##### Text provided
YQL operations#

YQL helpers on self.deps.yt_client run YTsaurus SQL against Cypress tables. In prod that is cluster YQL; in dev many helpers go through DuckDB-backed simulation (behavior may differ for edge cases).

Overview#

Tip

When YQL fits

Use YQL helpers for joins, filters, aggregates, unions, and similar set operations. Use map when you need arbitrary Python per row or libraries YQL cannot call.

Typical uses:

  • Join or reshape tables without shipping mapper.py.

  • Let YT choose execution plans for large inputs.

  • Preview SQL with dry-run APIs where supported.

Defaults

  • PRAGMA yt.MaxRowWeight is injected at 128M unless you override (max 128M).

Note

YQL vs map

YQL expresses set logic declaratively. Map runs your Python on each row stream.

Request API#

Each helper is a *_request method on the YT client. It takes a single frozen dataclass from yt_framework.yt.clients.yql.yql_requests (for example JoinTablesRequest). The same types are what yt_framework.yt.clients.yql.yql_builder uses to build SQL strings.
##########
##### Data entries
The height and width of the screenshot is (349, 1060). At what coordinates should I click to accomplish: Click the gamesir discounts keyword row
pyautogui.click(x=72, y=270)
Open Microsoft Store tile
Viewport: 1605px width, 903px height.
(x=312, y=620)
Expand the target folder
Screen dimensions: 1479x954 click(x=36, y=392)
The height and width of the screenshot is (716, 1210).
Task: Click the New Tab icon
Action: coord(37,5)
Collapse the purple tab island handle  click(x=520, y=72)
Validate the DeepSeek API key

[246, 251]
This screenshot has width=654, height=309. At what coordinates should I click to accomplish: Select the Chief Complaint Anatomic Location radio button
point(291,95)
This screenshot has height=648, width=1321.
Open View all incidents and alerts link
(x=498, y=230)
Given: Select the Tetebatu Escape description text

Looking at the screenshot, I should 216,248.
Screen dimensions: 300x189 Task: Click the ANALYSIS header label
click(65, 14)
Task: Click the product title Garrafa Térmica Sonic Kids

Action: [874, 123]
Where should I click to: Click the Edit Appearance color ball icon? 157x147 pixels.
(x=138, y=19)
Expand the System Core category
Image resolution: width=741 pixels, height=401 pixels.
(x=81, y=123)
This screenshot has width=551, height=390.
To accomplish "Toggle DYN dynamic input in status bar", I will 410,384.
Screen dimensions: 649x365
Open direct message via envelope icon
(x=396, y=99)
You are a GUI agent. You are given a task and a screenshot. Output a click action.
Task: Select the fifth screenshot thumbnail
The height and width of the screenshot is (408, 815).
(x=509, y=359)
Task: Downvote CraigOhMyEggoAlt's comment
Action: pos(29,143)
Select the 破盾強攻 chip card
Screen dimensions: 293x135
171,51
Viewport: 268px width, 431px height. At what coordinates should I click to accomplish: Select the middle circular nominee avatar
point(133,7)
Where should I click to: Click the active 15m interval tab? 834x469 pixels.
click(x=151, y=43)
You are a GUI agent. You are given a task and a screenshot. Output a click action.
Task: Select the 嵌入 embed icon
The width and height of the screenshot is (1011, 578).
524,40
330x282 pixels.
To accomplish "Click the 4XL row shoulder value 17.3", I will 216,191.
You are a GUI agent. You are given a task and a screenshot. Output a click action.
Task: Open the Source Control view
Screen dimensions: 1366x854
##########
> Required task 1
Turn the paragraph of the YQL operations page that begins "Each helper is a *_request method" into a short bulleted list that keeps its main facts.
> Required task 2
According to the YQL operations page, at what value is PRAGMA yt.MaxRowWeight injected by default?
> Required task 3
Print the passage of the YQL operations page between "YQL helpers on" and "YQL cannot call.", inclusive.

> Written solution 1
- Each helper is a *_request method on the YT client.
- It takes a single frozen dataclass from yt_framework.yt.clients.yql.yql_requests, such as JoinTablesRequest.
- yt_framework.yt.clients.yql.yql_builder uses the same types to build SQL strings.

> Written solution 2
It is injected at 128M unless you override it.

> Written solution 3
YQL helpers on self.deps.yt_client run YTsaurus SQL against Cypress tables. In prod that is cluster YQL; in dev many helpers go through DuckDB-backed simulation (behavior may differ for edge cases).

Overview#

Tip

When YQL fits

Use YQL helpers for joins, filters, aggregates, unions, and similar set operations. Use map when you need arbitrary Python per row or libraries YQL cannot call.